Action item:
There is a line below that contains "aquí (186, 1346)". Please reproduce it and all following lines exactly, through the final one.

#####

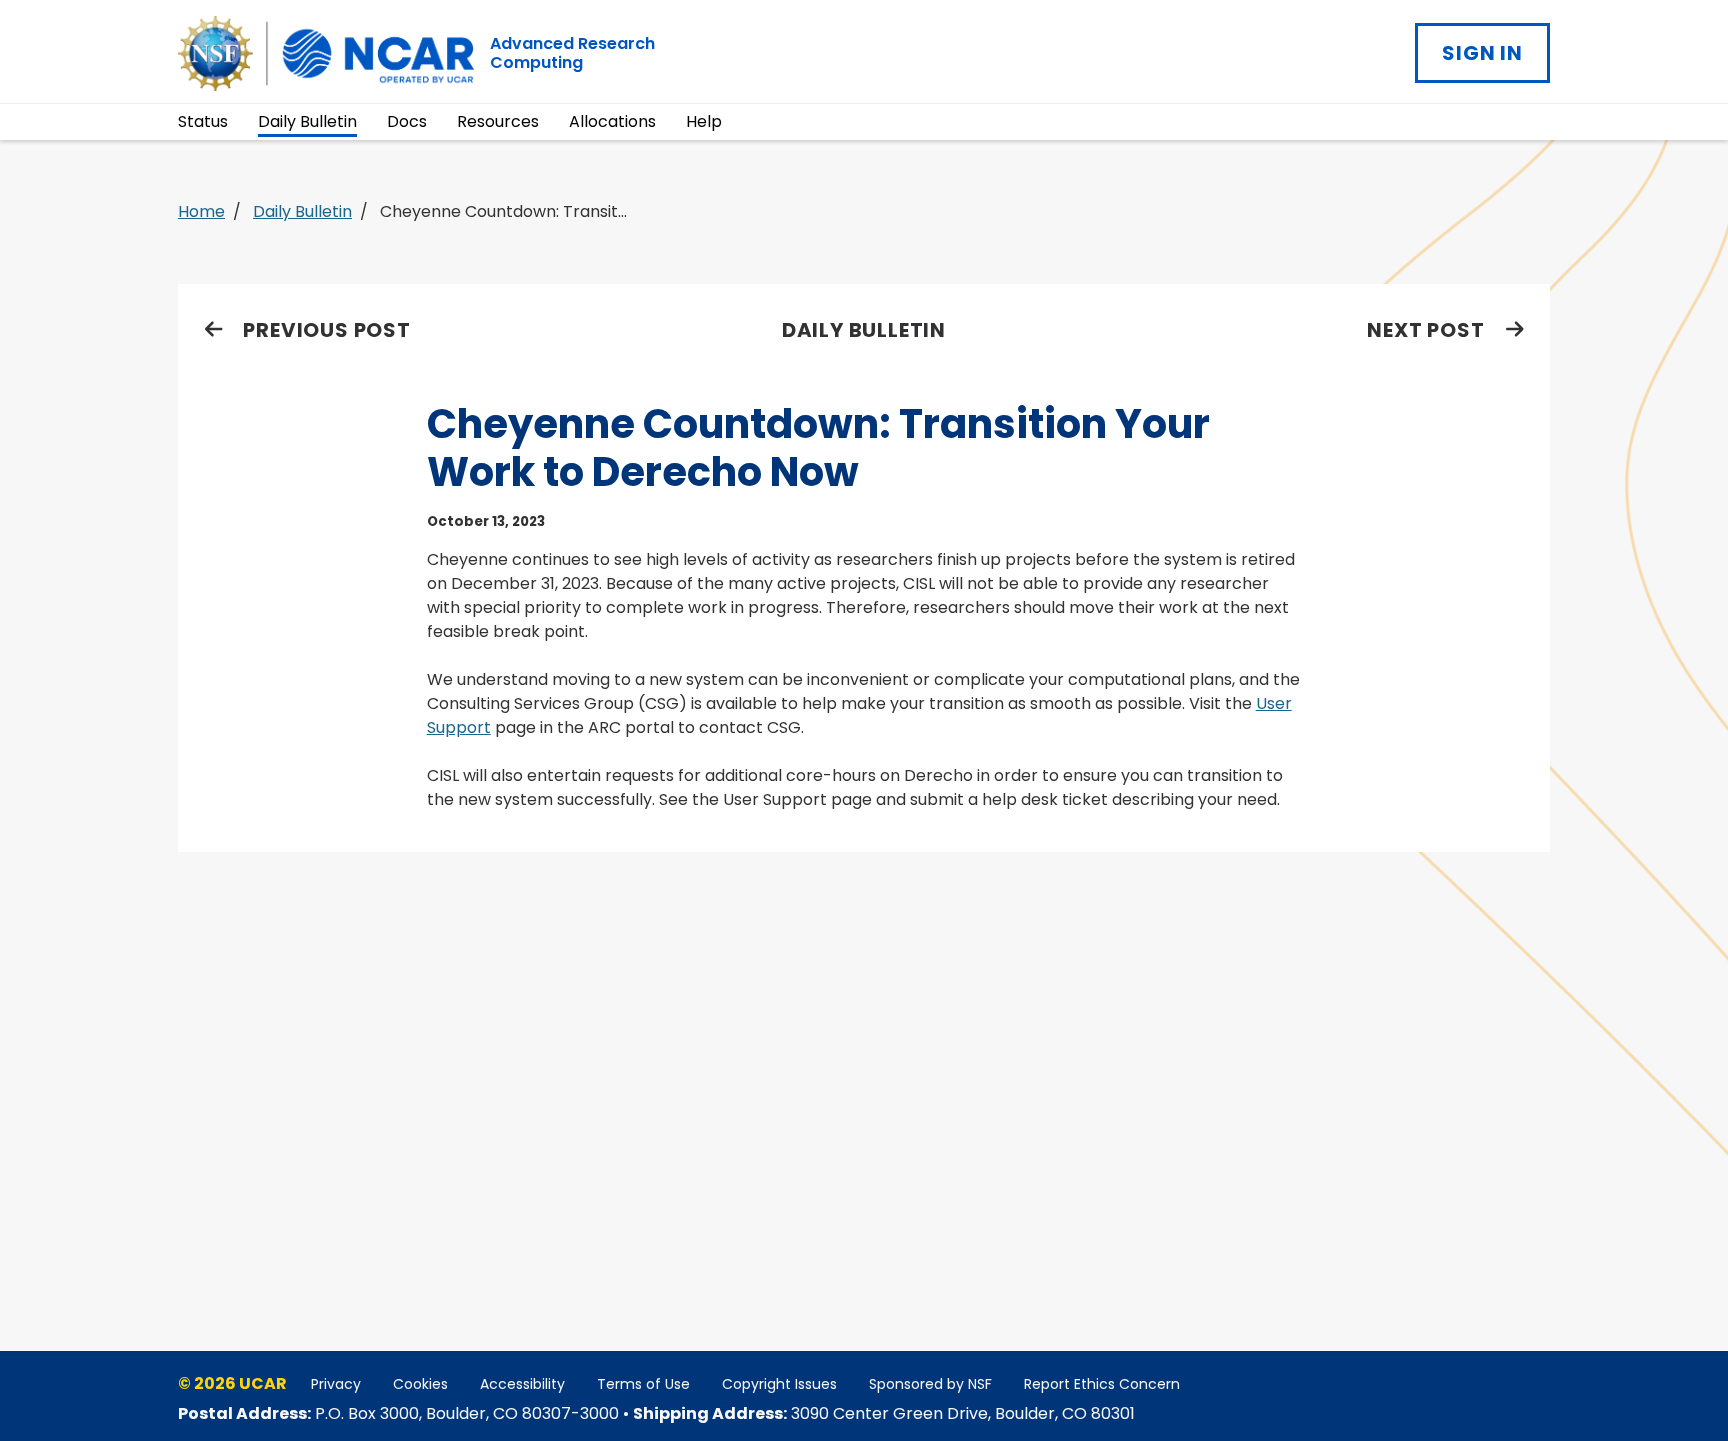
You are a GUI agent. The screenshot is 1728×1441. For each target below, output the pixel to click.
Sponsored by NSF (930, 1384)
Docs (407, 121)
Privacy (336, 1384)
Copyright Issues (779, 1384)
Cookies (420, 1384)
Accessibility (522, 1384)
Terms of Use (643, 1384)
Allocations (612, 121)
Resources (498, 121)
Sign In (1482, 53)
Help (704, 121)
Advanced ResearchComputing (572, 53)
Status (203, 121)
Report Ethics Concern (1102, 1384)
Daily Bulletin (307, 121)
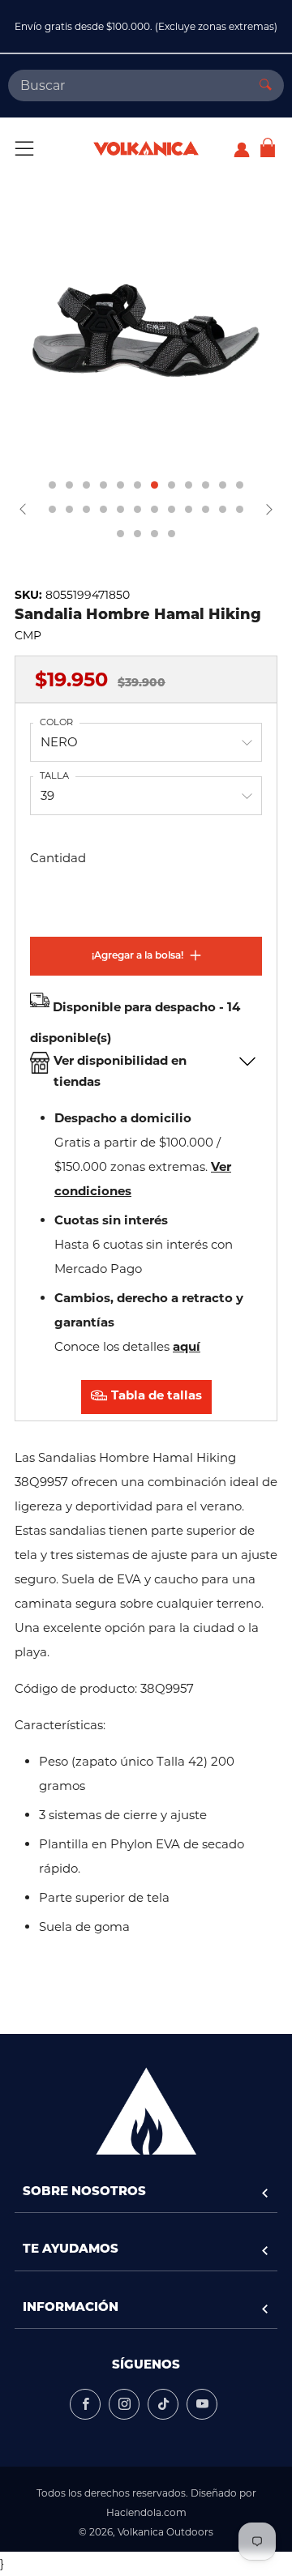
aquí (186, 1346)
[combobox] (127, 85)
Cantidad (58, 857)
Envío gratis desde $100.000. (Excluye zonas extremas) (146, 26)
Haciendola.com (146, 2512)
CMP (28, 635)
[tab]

#####

Answer below:
aquí (186, 1346)
[combobox] (127, 85)
Cantidad (58, 857)
Envío gratis desde $100.000. (Excluye zonas extremas) (146, 26)
Haciendola.com (146, 2512)
CMP (28, 635)
[tab]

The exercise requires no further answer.